There are two close to the bus station in North Mitrovica, several in Zvecan and others in a village of Zubin Potok.
But while, by law, security cameras directed at public streets should be the sole responsibility of Kosovo’s police force, dozens observed by BIRN in three Serb-majority municipalities in the country’s north are not apparently under anyone’s control.
The Kosovo police say that, in the north, they operate only the security cameras on the main bridge in the ethnically divided town of Mitrovica, a frequent flashpoint since Kosovo’s 1998-99 war.
But as for the others, municipal authorities in Zubin Potok, Zvecan and North Mitrovica – who answer more to Belgrade than they do Pristina – say they have no control.
According to the Kosovo Information and Privacy Agency, AIP, only the Kosovo police “has legal authorisation to install security cameras that conduct preventive surveillance of public order.”
“If they are installed by the municipalities, the surveillance and their control should be given to the Kosovo Police,” AIP told BIRN.
AIP says it is working with police to make sure public security cameras across Kosovo are brought under police control, citing the example of cameras in western Peja/Pec municipality that were previously managed by the municipality.
But this is not the case in the north, where ethnic Serbs, backed by Serbia, have resisted integration with the rest of majority-Albanian Kosovo.

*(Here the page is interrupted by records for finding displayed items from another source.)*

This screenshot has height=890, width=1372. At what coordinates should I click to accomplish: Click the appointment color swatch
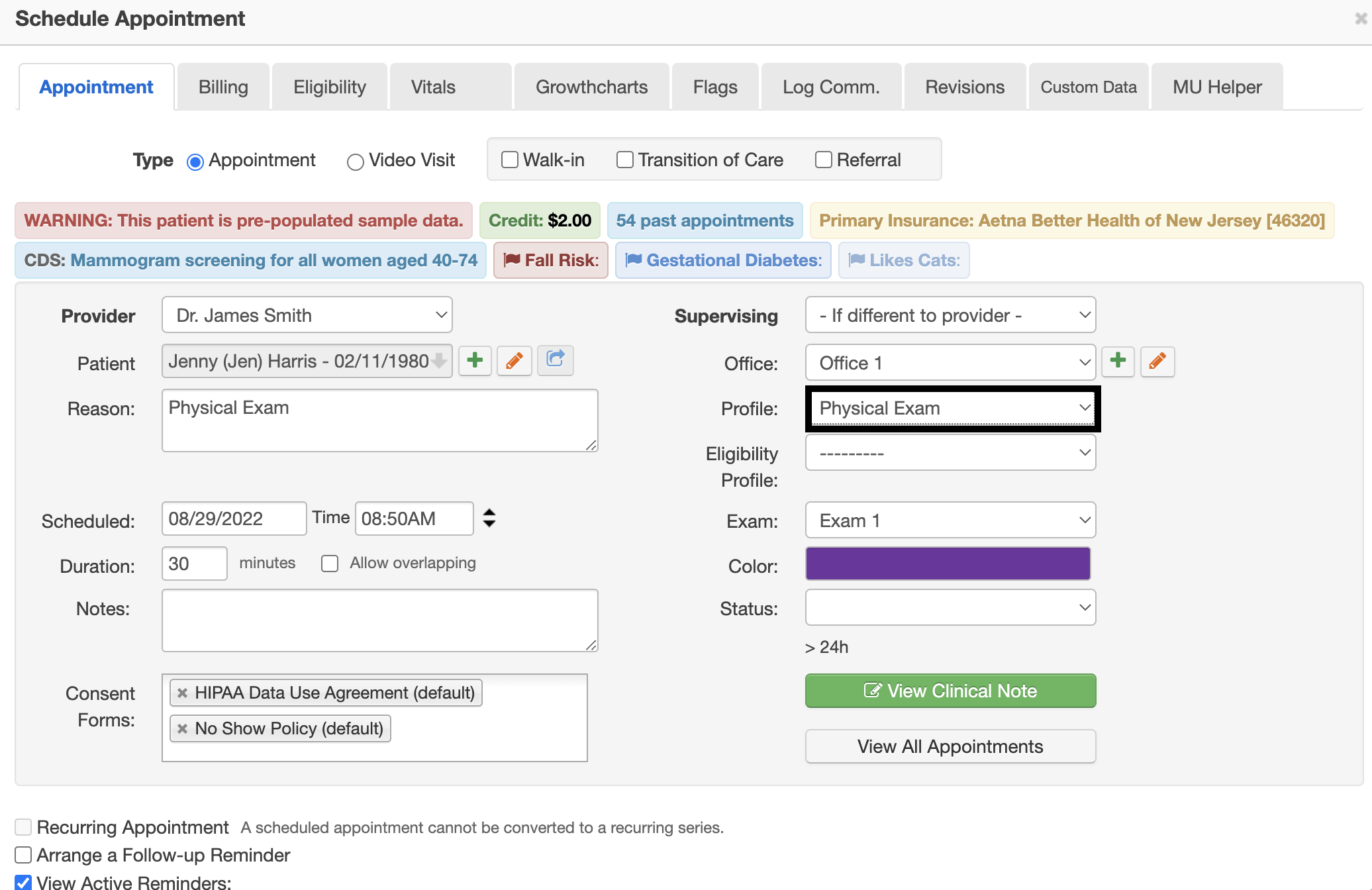[x=949, y=563]
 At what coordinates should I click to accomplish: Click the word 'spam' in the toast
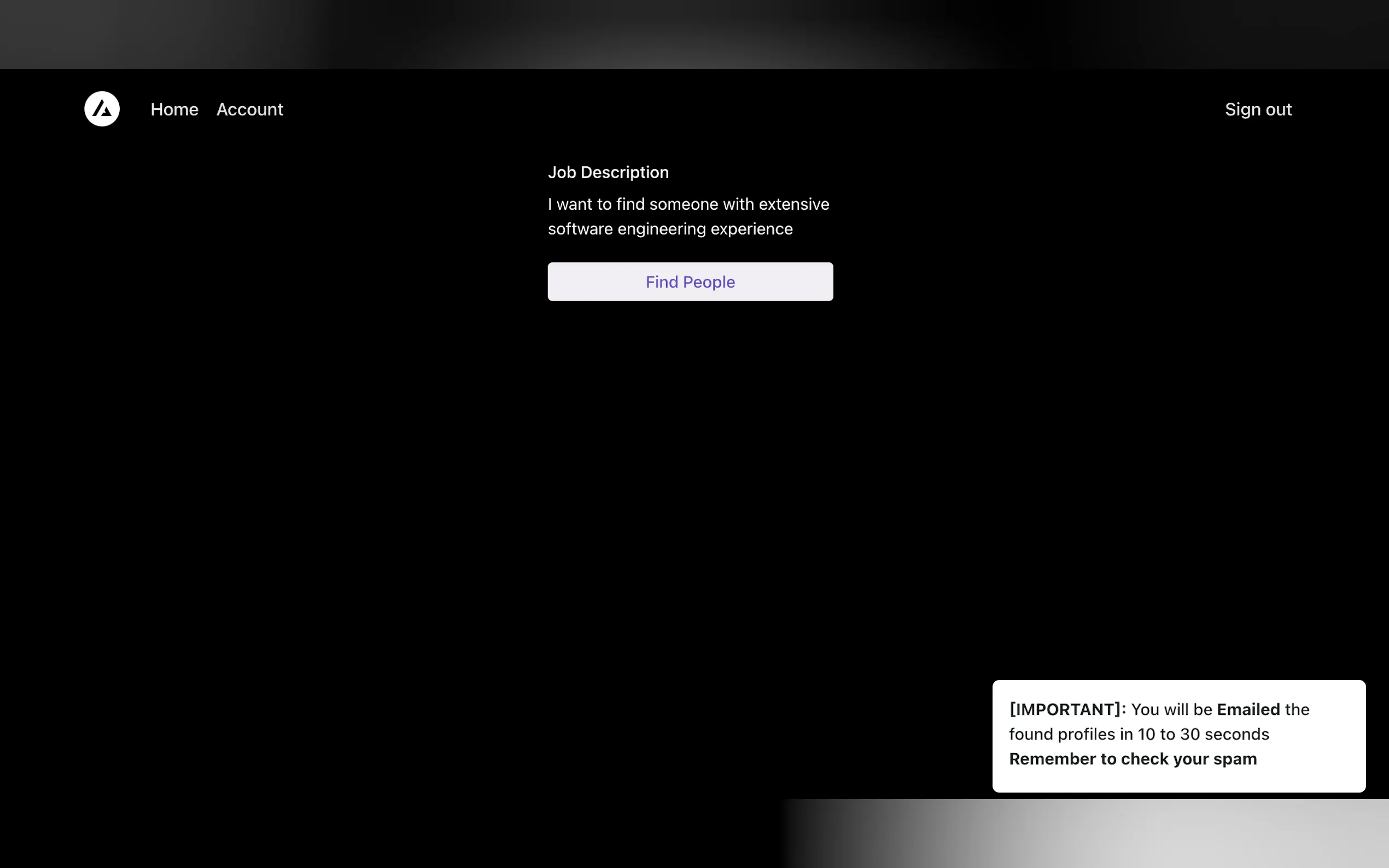pyautogui.click(x=1235, y=759)
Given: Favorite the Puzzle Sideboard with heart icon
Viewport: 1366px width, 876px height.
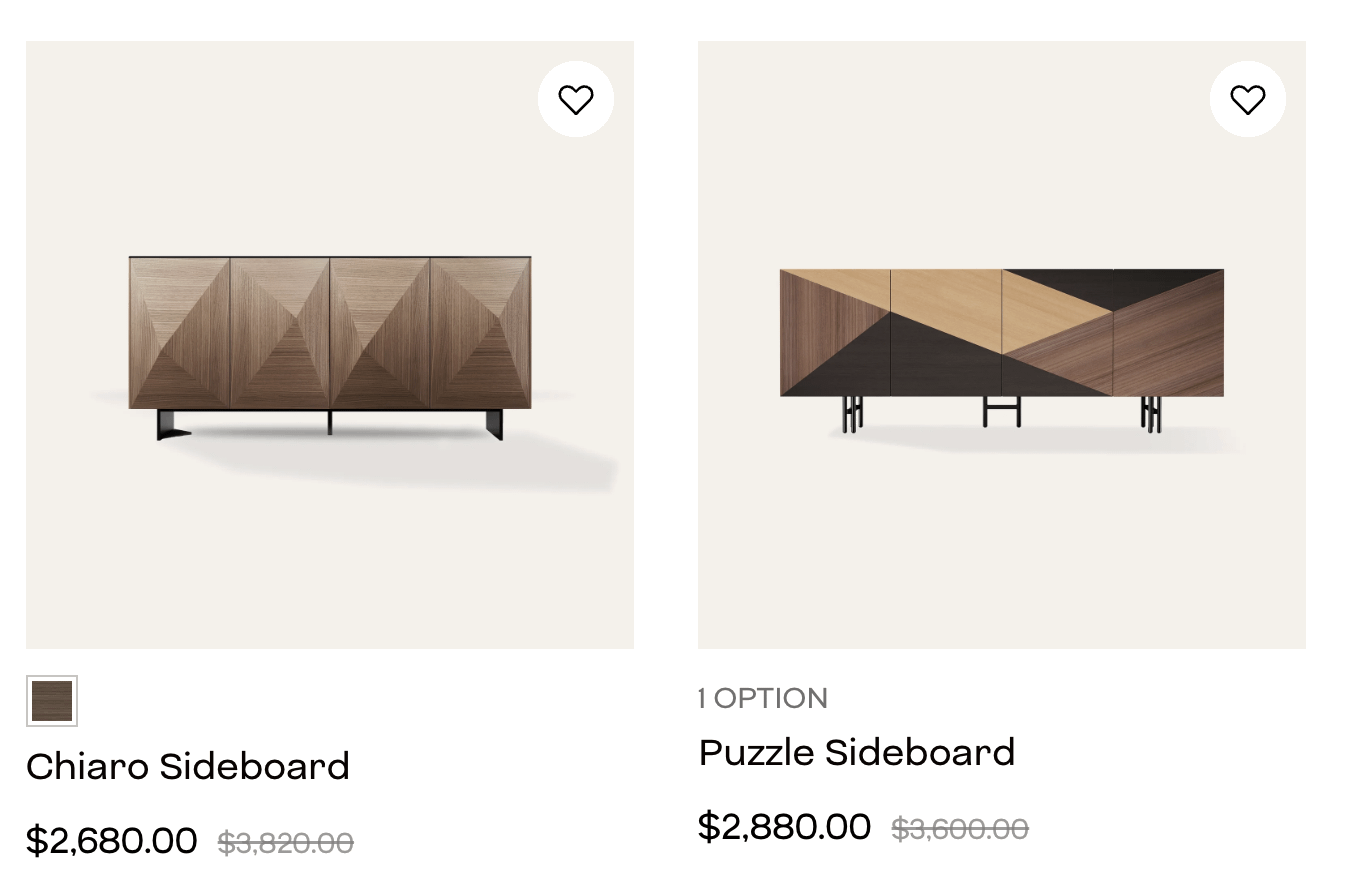Looking at the screenshot, I should (x=1247, y=99).
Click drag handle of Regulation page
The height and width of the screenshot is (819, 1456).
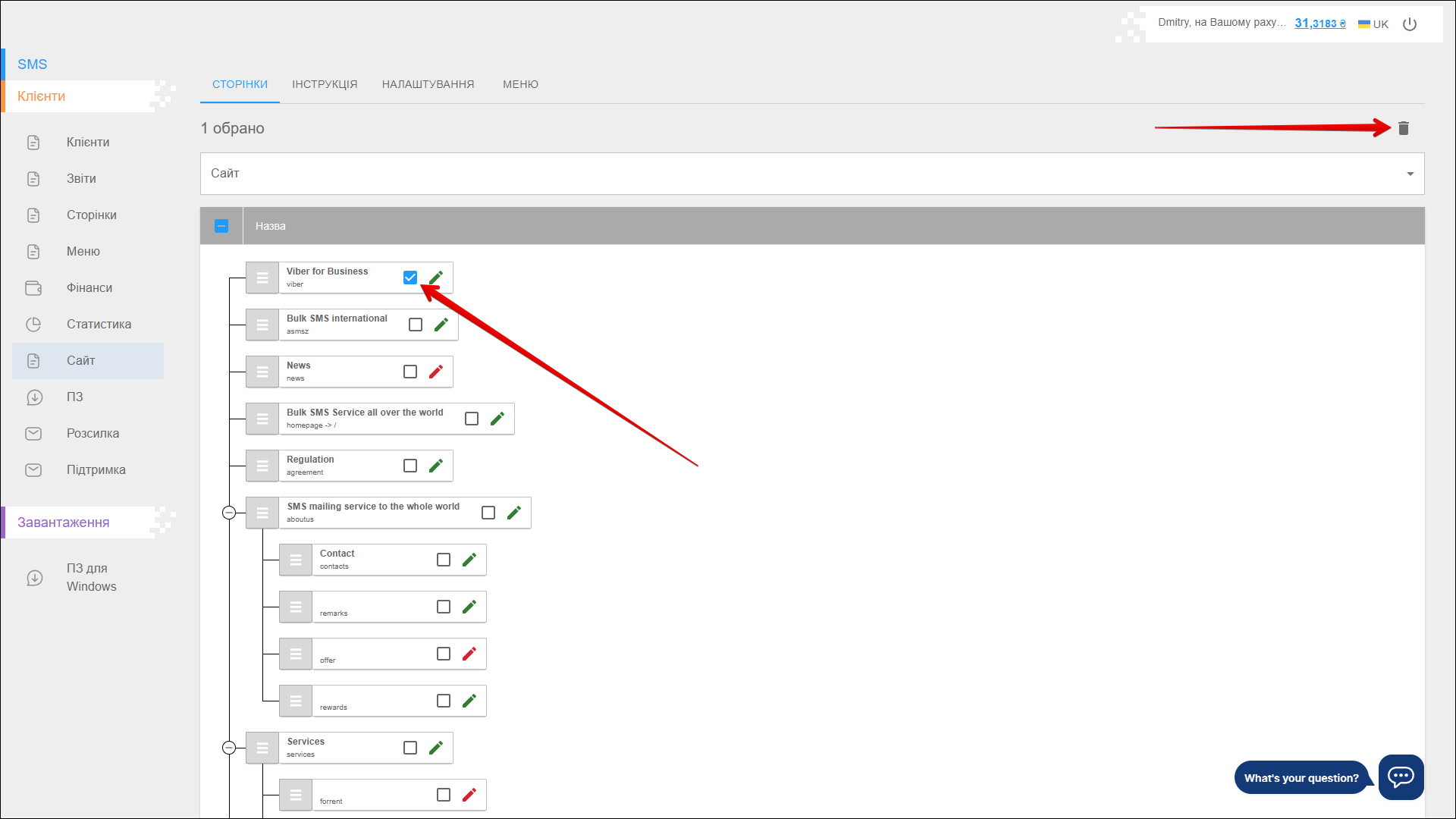[x=262, y=466]
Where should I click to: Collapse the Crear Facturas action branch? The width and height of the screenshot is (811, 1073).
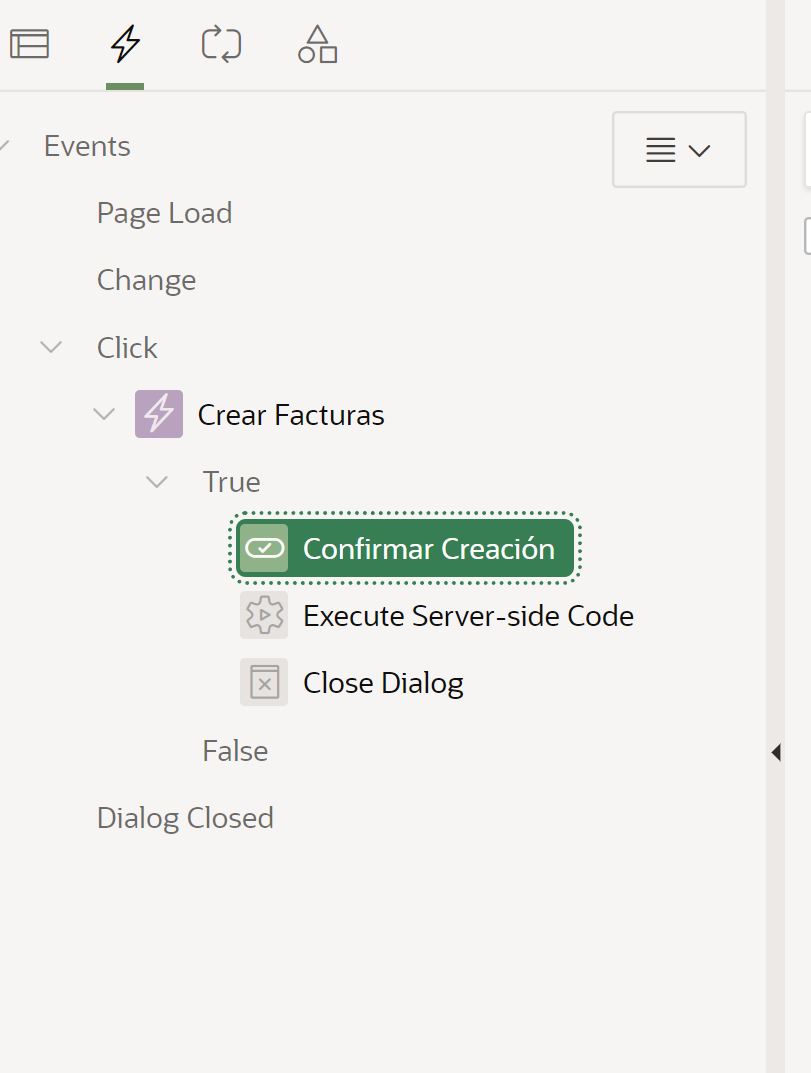[104, 414]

According to Besim Hoti, police deputy director for the north, many of the cameras identified by BIRN in the north are not functioning, while others are controlled either by municipal authorities or by public enterprises.
In Zvecan, a security guard at the municipality – who did not give his name – told BIRN that the feed from the security cameras had recently been moved to the North Mitrovica municipality, widely seen as the base of Serbian so-called ‘parallel structures’ still operating in the north more than two decades since the war and 14 years since Kosovo declared independence from Serbia.
Zvecan mayor Dragisa Milovic said the only camera operated by the municipality films “movement within the building of the municipality” and that any others filming the streets are not under municipality control.
North Mitrovica deputy mayor Adrijana Hodzic said she was unaware “who installed the camera or who supervises these devices.”
Asked whether his municipality is responsible for the cameras, Zubin Potok mayor Srdjan Vulovic told BIRN: “I don’t think so, but I’m not sure.”